After my last two posts regarding dubious food, I received an email from a friend in England who said they reminded him about a book he got for Christmas. “The Essential Alan Coren – Chocolate and Cuckoo Clocks” and a piece entitled “Eight Legs Worse”.

I quote:

'The late AC writes about a dinner party where the hostess serves Stuffed Squid, served in its own ink. “Oh Wow, the guests cried. . . . . . Though not a household name where marine biologists foregather, I know why the squid has ink in it. It is so that it can squirt it out to put off predators attempting to eat it. It works.”
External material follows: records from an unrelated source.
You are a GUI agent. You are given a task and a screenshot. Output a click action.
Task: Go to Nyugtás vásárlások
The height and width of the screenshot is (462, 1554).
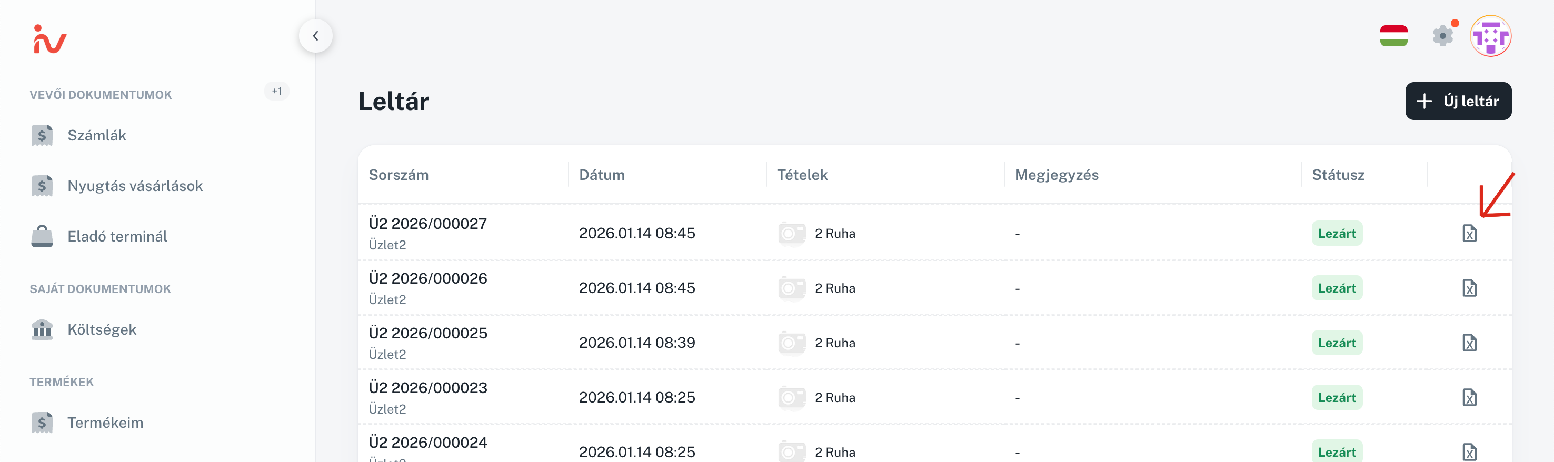[135, 186]
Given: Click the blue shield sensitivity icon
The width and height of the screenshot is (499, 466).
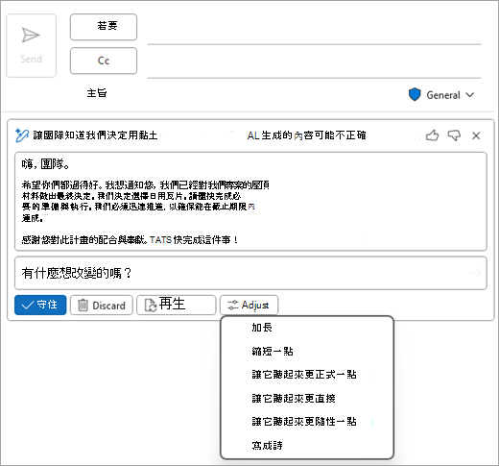Looking at the screenshot, I should tap(415, 95).
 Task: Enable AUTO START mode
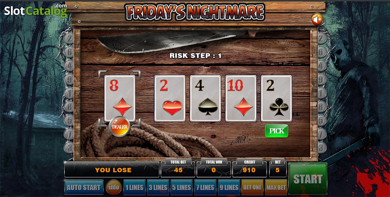click(x=84, y=187)
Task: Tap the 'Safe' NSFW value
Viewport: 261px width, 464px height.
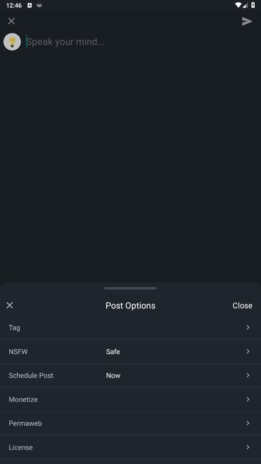Action: (113, 351)
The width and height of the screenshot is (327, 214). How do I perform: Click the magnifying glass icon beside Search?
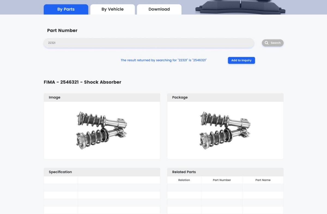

He points out that “It is not a question of sqeamishness over this exotic dish or that, it is only one of suspicion and unease when faced with the ambitions of the amateur. For while it is one thing to order tiger stew from an Ulan Bator restaurateur with three rosettes in the Mongolian Michelin, it is quite another to have it ladled out before you in Stoke Newington by an English ophthalmologist whose hobby is deciphering oriental cookbooks.” '

And doesn't he have a point ?

It reminded me of not such a scary eating experience. We were on a job in Malaysia. We had a driver who took us to the local joints to eat. (Our first breakfast at the hotel cost $45 each, our breakfast at his local the following day, $1.60 for four of us). We were always served a really sweet coffee along with dahl and roti at breakfast time. The coffee (that we later discovered was just condensed milk and instant coffee) was poured, very theatrically, at great heights from the pot to the cups. While we didn't think that we would take home the dahl-and-roti-for-breakfast habit, we were all reasonably confident we would love to make that coffee when we got back home.

Heh. What dreamers.

While instant coffee made with condensed milk is perfectly acceptable in the sticky hotness of Malaysia, I cannot begin to think how wrong it would be in New Zealand.

About as appropriate as tiger stew in Stoke Newington, I suspect.

3 comments:

Anonymous said...

Co-incidence... from the age of 3 till 5, I lived in Stoke Newington.

Where I don't ever remember getting tiger stew, though I did often have Frosties, with tony the Tiger on the box.

Holemaster said...

Guinness in Australia never really worked for me.

laughykate said...

Tinman, I want to know where they got the tiger from.

I hear you Holemaster, I always thought MacDonalds in Japan a little strange. Actually, make that just MacDonalds.